-- DATA FOR THIS TASK follows --
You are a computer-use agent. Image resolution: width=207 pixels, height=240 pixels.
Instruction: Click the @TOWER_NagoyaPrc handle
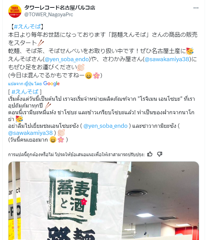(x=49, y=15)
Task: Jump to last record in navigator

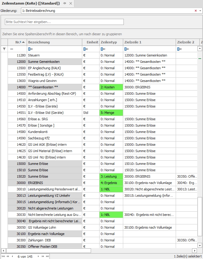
-- DATA FOR THIS TASK concluded --
-- DATA FOR THIS TASK follows --
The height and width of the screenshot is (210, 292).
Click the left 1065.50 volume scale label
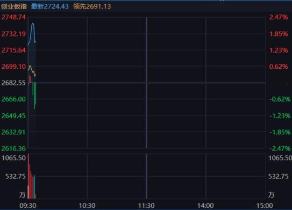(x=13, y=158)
-- DATA FOR THIS TASK concluded --
Take the material above from the line containing "You are a computer-use" up to and including the line containing "Task: Jump to last record in navigator" and retype it exactly, without any pictures.

RESPONSE AREA —
You are a computer-use agent. Image resolution: width=207 pixels, height=240 pixels.
Instruction: Click the @TOWER_NagoyaPrc handle
(x=49, y=15)
Task: Jump to last record in navigator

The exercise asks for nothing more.